A few of my observations:

  • The results of my WEBP header read in Pillow-SIMD are over 2x yours. Weird.
  • The Pillow-SIMD WEBP header read is also almost 1000x slower than Lilliput. Lilliput also shows a 9x better GIF header read, a 7x better PNG read, and an 11x better JPEG header read. So yes, Pillow-SIMD still totally loses the header test.
  • My Python bench runs better than yours across the board. But, so does my Lilliput bench compared to the original benchmarks. Since 2018, there have been several updates to both libraries, the core Python/Go tooling, etc. I'm also running a faster processor, but in a virtual environment.
  • Lilliput shows better average speed results in every test except for (3/15):
    • JPEG 1920x1080 => 800x600 Lilliput: 20.43ms, Pillow-SIMD: 14.77ms
    • GIF 1920x1080 => 800x600 Lilliput: 72.85ms, Pillow-SIMD: 69.07ms
    • GIF 256x256 => PNG 256x256 Lilliput: 11.13ms, Pillow-SIMD: 3.06ms (this is significant, but not a common real world use case)
  • In JPEG 256x256 => PNG 256x256, Lilliput is about 2x faster.
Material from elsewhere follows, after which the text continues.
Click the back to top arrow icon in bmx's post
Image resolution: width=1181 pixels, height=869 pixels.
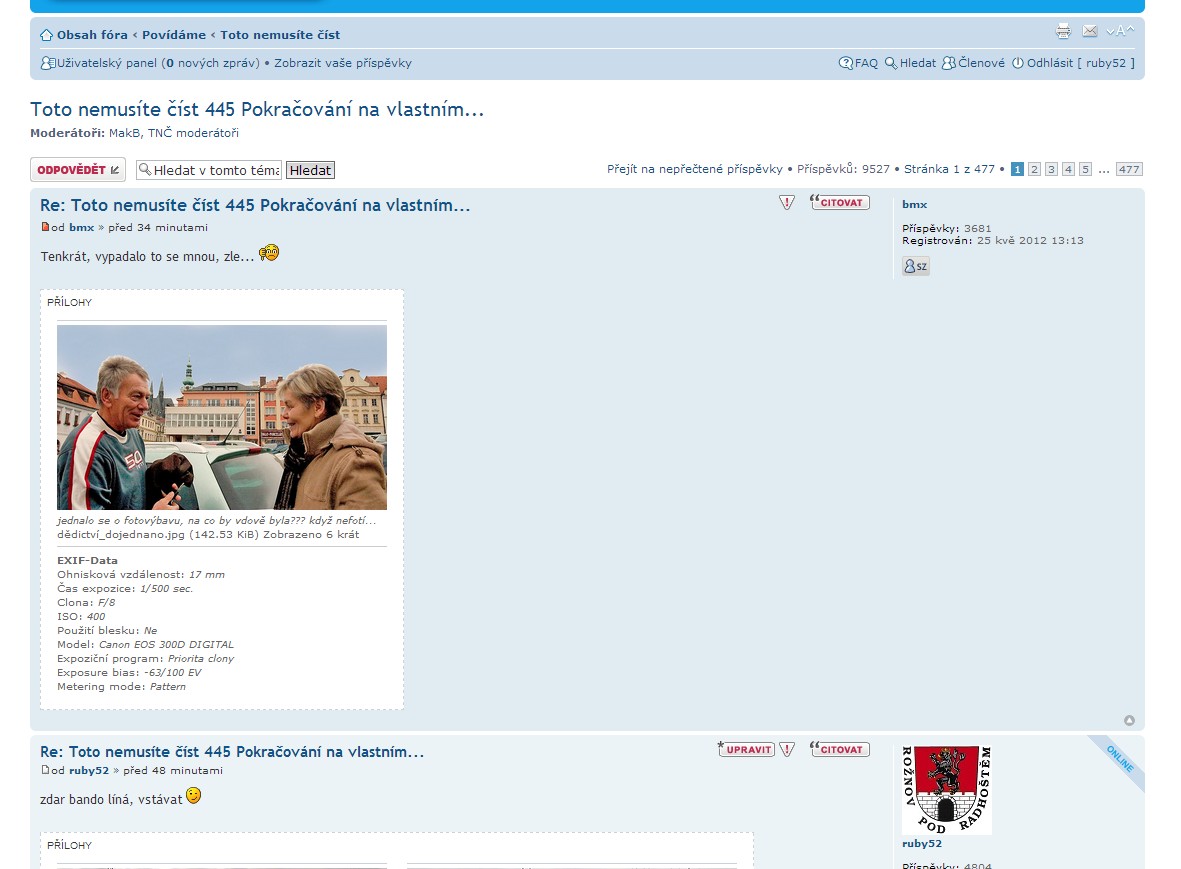tap(1129, 720)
In PNG 1920x1080 => 800x600, Lilliput is over 70% faster. In PNG 256x256 => 32x32, Lilliput is over 35% faster. In GIF 256x256 => 32x32, Lilliput is almost 60% faster.
  • It's still hard to compare PNG and GIF compression ratio and speed, but we see here that Lilliput can produce an 8% smaller PNG, faster. That's a clear loss for Pillow-SIMD. The GIF comparison is less clear, since Lilliput wins on compression ratio and Pillow-SIMD produces a slightly faster computation.

Overall this shows a very compelling advantage to Lilliput, even in a fair competition.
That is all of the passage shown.